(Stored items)

++++++

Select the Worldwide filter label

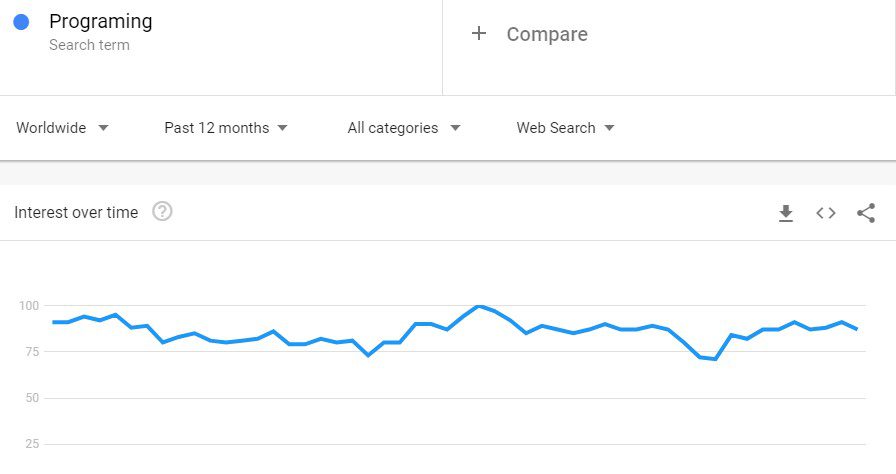point(51,128)
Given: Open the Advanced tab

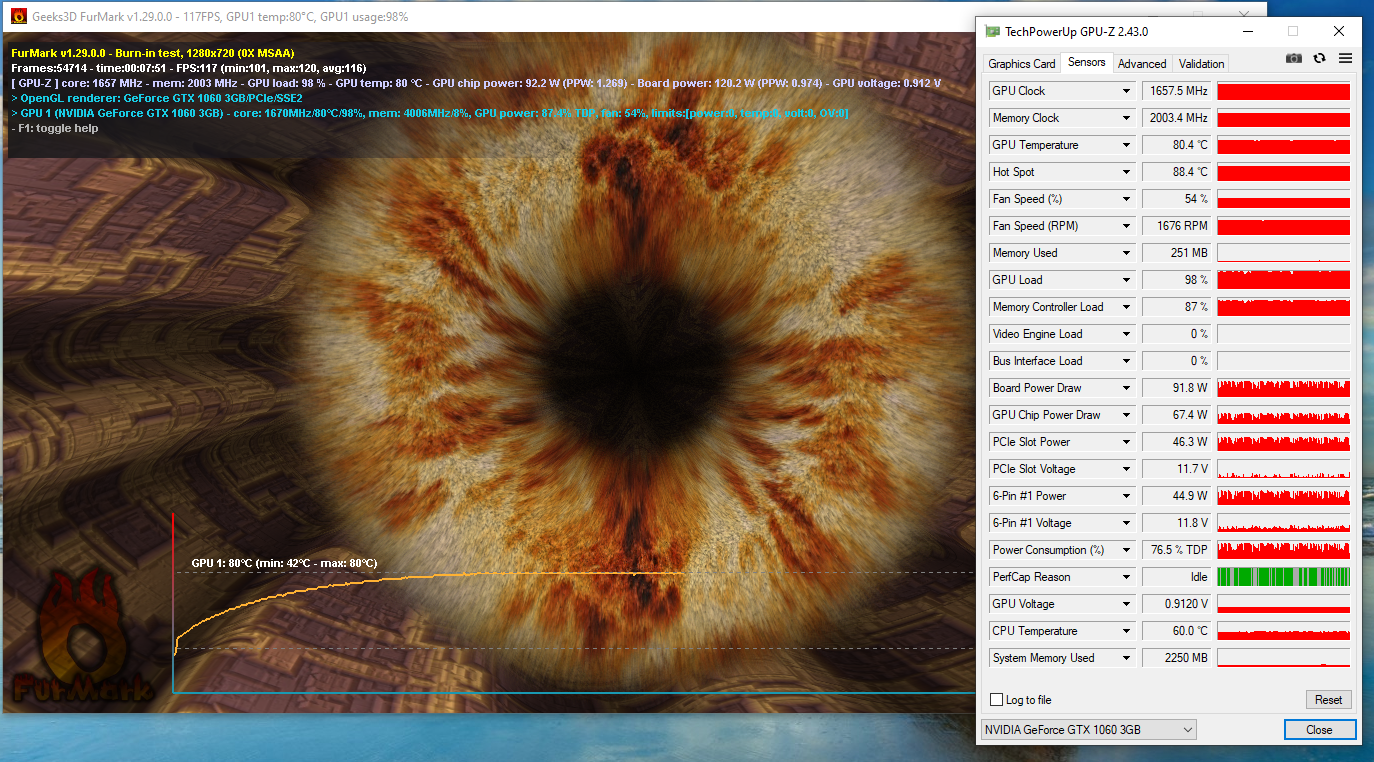Looking at the screenshot, I should click(1142, 63).
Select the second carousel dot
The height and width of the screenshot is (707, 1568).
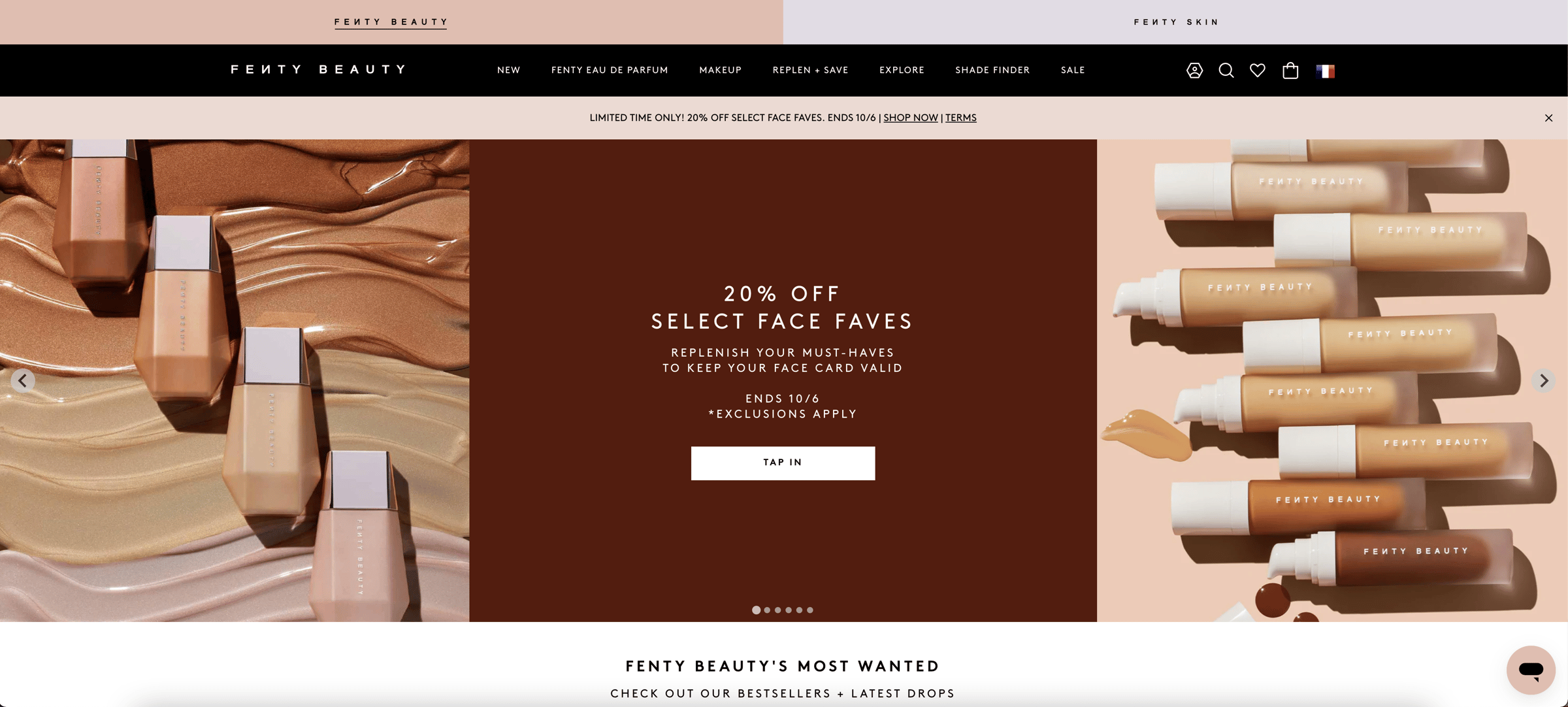tap(767, 610)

++++++

- [Exercise brief] Nothing but the lines from the line containing "The height and" through the last line of the records above is to be extracted, exactly and with no pictures.

- [Your solution]
The height and width of the screenshot is (707, 1568).
tap(767, 610)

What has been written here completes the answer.